Editor's Note Background Note by Mong-Hwa CHIN

J.Y. Interpretation No. 582 is a landmark interpretation regarding cross-examination in criminal procedure. The petitioner and other two co-defendants were charged with kidnap and murder and were sentenced to death in 1996. The verdict was upheld and finalized in 2000. The main issue in this case was that the co-defendants were never cross-examined by the petitioner, and yet their statements were used to determine the petitioner’s guilt. According to the precedents at issue, the statements of co-defendants were admissible regardless of whether they had been cross-examined. Those precedents were ruled unconstitutional because “such holding clearly has treated the statement made by a co-defendant against himself as the confession made by an accused.” The petitioner was exonerated in 2015, and the exoneration was finalized in 2016.

It is worth noting that the Court distinguishes confrontation from cross-examination. The Court emphasizes that in Taiwan’s Code of Criminal Procedure, confrontation and cross-examination differ in both scope and procedure.

In addition to this Interpretation, this original case was the main driving force behind the amendment of the Code of Criminal Procedure in 2003. The 2003 amendment created two Articles, 287-1 and 287-2. Article 287-1 allows courts to sever or merge the procedures for co-defendants ex-officio or based upon request from the two parties. Article 287-2 explicitly provides that the testimony of co-defendants shall follow the rules regarding witnesses. This would require co-defendants to be cross-examined by the defendant as witnesses.

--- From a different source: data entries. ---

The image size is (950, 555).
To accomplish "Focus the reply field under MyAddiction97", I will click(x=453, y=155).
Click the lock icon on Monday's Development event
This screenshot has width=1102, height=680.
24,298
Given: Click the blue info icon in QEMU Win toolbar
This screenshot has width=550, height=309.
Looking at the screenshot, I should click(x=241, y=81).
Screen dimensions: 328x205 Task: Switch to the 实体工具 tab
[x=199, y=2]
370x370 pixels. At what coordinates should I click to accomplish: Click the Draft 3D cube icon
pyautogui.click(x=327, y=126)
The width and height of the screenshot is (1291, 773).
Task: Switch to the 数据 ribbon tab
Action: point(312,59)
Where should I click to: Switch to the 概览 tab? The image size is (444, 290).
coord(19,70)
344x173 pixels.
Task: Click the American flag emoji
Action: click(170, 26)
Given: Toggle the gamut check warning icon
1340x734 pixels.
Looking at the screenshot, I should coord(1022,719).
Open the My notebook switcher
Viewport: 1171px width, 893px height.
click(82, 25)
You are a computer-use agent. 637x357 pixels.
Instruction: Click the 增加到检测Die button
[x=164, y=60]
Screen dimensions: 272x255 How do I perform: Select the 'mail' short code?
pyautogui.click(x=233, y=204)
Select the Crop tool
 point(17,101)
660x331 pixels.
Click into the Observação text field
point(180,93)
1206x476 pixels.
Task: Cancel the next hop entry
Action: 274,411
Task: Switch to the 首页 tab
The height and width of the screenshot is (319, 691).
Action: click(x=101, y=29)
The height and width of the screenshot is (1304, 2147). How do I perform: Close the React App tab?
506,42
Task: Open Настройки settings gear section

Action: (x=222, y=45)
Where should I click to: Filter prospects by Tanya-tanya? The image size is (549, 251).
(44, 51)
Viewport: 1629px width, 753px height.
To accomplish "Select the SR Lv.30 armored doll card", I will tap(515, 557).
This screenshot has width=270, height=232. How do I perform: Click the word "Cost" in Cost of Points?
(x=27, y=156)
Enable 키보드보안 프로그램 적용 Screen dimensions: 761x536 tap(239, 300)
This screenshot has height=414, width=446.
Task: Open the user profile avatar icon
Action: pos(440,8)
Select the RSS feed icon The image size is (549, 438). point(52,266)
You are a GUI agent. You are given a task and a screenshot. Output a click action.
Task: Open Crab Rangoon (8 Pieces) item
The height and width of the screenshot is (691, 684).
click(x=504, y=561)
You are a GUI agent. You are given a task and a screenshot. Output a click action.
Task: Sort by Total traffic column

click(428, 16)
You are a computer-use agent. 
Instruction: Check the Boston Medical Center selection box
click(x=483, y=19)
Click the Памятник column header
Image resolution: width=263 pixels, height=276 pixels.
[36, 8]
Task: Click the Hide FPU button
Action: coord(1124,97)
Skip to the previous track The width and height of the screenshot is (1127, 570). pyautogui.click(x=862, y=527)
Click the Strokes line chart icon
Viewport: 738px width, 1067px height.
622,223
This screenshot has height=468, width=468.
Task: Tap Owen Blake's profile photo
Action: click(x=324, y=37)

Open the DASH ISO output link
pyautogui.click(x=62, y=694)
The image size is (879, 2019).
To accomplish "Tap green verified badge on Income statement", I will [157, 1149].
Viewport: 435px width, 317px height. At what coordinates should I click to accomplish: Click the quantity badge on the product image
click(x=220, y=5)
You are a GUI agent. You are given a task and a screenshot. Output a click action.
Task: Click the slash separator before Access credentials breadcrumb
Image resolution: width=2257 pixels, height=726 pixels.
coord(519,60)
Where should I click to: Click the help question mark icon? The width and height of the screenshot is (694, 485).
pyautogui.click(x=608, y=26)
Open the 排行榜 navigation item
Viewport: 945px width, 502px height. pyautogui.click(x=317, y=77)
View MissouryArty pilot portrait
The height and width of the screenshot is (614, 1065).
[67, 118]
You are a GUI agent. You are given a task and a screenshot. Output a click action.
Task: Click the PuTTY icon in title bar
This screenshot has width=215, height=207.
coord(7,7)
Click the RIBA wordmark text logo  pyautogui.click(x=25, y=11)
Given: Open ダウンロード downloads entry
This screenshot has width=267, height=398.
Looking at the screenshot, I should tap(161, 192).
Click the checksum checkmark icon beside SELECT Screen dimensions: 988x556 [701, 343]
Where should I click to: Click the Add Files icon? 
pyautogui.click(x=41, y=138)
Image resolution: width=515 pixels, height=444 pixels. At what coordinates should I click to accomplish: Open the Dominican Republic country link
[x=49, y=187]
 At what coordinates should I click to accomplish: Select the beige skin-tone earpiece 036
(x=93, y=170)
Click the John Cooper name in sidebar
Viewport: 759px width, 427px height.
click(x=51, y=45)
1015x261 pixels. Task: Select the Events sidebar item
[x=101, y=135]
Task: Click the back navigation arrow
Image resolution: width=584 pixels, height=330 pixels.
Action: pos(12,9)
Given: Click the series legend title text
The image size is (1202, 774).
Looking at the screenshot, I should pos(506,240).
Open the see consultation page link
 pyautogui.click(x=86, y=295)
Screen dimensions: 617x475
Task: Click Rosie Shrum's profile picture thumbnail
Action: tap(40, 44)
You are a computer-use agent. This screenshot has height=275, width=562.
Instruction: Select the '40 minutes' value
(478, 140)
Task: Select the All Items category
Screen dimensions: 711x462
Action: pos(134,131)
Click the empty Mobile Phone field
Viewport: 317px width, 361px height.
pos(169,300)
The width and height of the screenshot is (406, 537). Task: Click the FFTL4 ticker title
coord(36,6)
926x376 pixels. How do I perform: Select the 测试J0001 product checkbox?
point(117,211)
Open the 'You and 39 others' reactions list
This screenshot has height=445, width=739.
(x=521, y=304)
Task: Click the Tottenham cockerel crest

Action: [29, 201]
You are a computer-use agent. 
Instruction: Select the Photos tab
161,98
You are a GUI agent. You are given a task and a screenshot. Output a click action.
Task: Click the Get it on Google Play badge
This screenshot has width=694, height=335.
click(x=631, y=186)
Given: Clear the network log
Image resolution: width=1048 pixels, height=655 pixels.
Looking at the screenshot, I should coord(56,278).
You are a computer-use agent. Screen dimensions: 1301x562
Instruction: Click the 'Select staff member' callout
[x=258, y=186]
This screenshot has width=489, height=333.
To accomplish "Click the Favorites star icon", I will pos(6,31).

The Court rendered another interpretation in 2005 to answer an issue derived from this interpretation: at what point and to what extent shall J. Y. Interpretation No. 582 apply? In J.Y. Interpretation No. 592, the court made clear that J. Y. Interpretation No. 582 shall not have a retrospective effect. Since the precedents had been in existence for so long, giving the interpretation a retrospective effect would have created innumerable potential post-conviction extraordinary appeals and would have had devastating effects on the social order and public welfare. Therefore, the Court ruled that other than in the case of its petitioner, J. Y. Interpretation No. 582 did not have full retroactive effect in all cases. For cases that were pending in courts at that time, the Court ruled that J. Y. Interpretation No. 582 were to be limited to cases that “involve[d] the use of a co-defendant’s statement as evidence supporting the guilt of another co-defendant.”